Meg is played with impressive confidence by Alyssa Marvin, an outcast high schooler who lives with her aunt Al and uncle Dan (Molly Ringwald and Yul Vasquez), as well as her cousin Penny (Sophia Torres). Meg’s mother was a former teacher and the unfortunate victim of a mass shooting that occurred at Lincoln High School almost exactly 10 years ago. To honor the lives lost, the school is planning a commemoration event and offers Meg the chance to put on a theatrical production with other students that helps memorialize the lives lost. A daunting task to put on an individual whose life is so tragically linked to the event, but Meg is up for the challenge, especially with the support of her music teacher Mr. Shelby (Patrick Wilson).
However, as much as Principal Linda (Margaret Cho) would prefer the musical to be moreso “everyone sings ‘Amazing Grace’”, Meg has a far more ambitious idea in mind: an exact re-staging of the event based on police records and an unflinching retelling set to licensed pop songs like “Hit Me Baby One More Time”, “Bulletproof”, and “Killing Me Softly” (ones that Meg clearly picked because of the title and not because she understands the actual content of the songs). While, Linda is rightfully bewildered by Meg’s direction, the sympathetic Mr. Shelby insists that Meg explore her trauma through art the way she feels best expresses it. As Meg continues to push the boundaries on what is appropriate, in the sudden interest to understand the man that took her mother’s life, she also begins to form an unlikely connection to shooter’s mother Nancy (Elizabeth Marvel).

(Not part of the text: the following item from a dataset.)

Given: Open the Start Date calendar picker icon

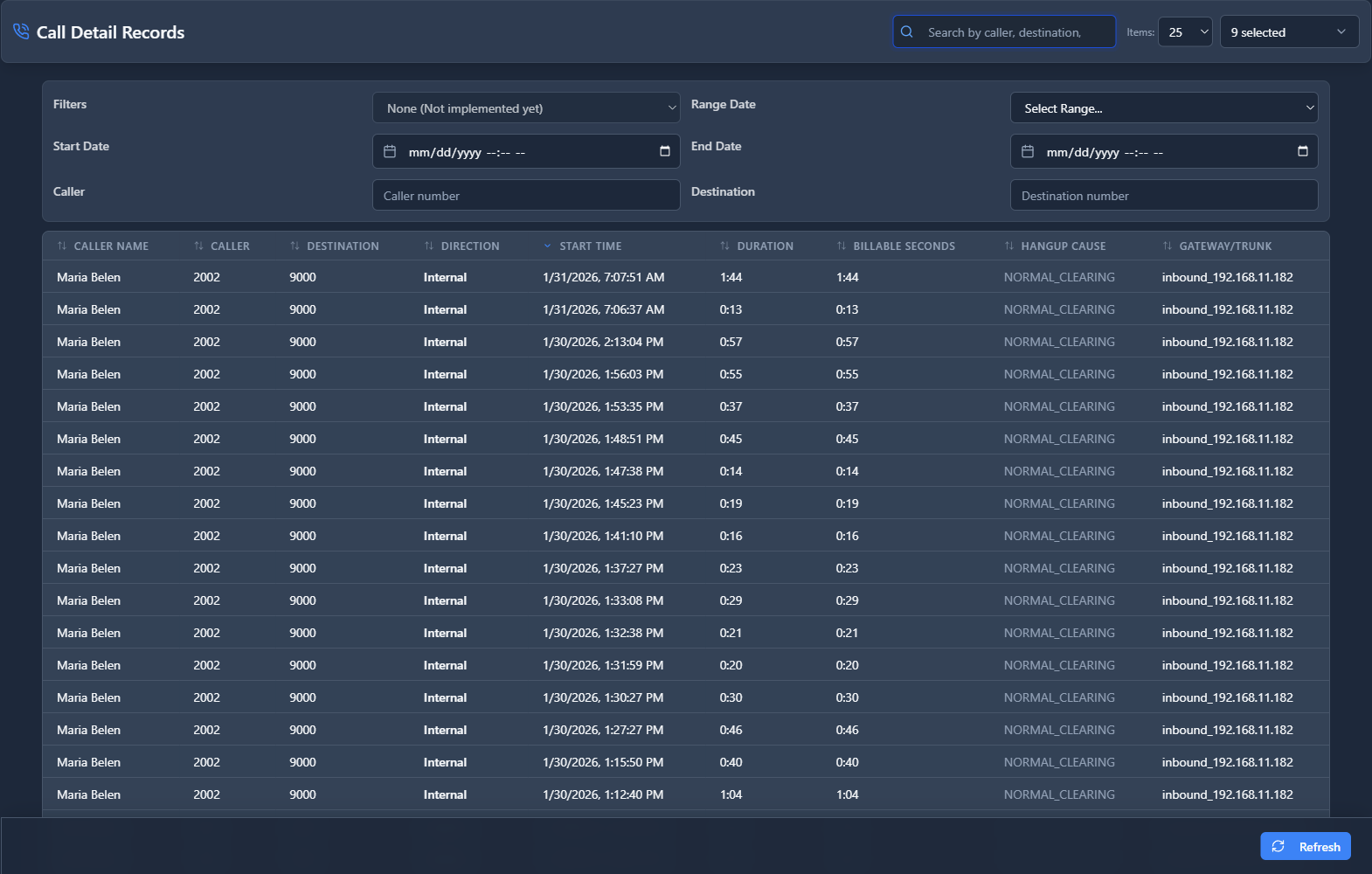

Tonally, just the premise alone is a tough and tricky sell, one that may have worked better in its original short film format. But spending 96 minutes in this confused headspace causes more moral questions to arise that the film can’t be bothered to tackle. Meg’s musical is technically inappropriate, and yes, while it all comes from her un-matured mind and soul, there is nobody to question her on whether it respects the victims or the victims families at all, nor does it personalize or personify any of the individual lives taken, they are just blank names/faces. The school staff is instructed to carry around rubber bullet guns at all times for defense, yet the woodshop professor Mr. Hunt (Bill Camp) is noticeably mentally disturbed and aims his gun at anything that startles him. The film isn’t sure if it’s meaning to treat this idea as satire or disturbingly real, sometimes its both, and that’s just a nugget of how the film feels as a whole. It wants to be absurdist and quirky, but also burdened with the dark cloud of real tragedy.
There is something oddly approachable about its earnestness at first and the colorful way in which it introduces us to the school’s students and staff, but hits a depressive snag about an hour in, suddenly afraid to commit to its biting depiction of the desensitization and cultural reaction to violence in America and feeling guilty it even tried. There’s a version of this that works, if it maybe were funnier or more blunt. If it scattered its poignant moments only when necessary, or reserved for the end, instead of laying everything so thick for the entire back half of the movie. It can’t seem to handle its shifting tones without feeling like two separate movies. One bold and challenging, the other shrill and overwrought. In the end, catharsis is the last thing achieved by anyone, both by its characters and by us, the audience. A film that is more annoying than it is therapeutic.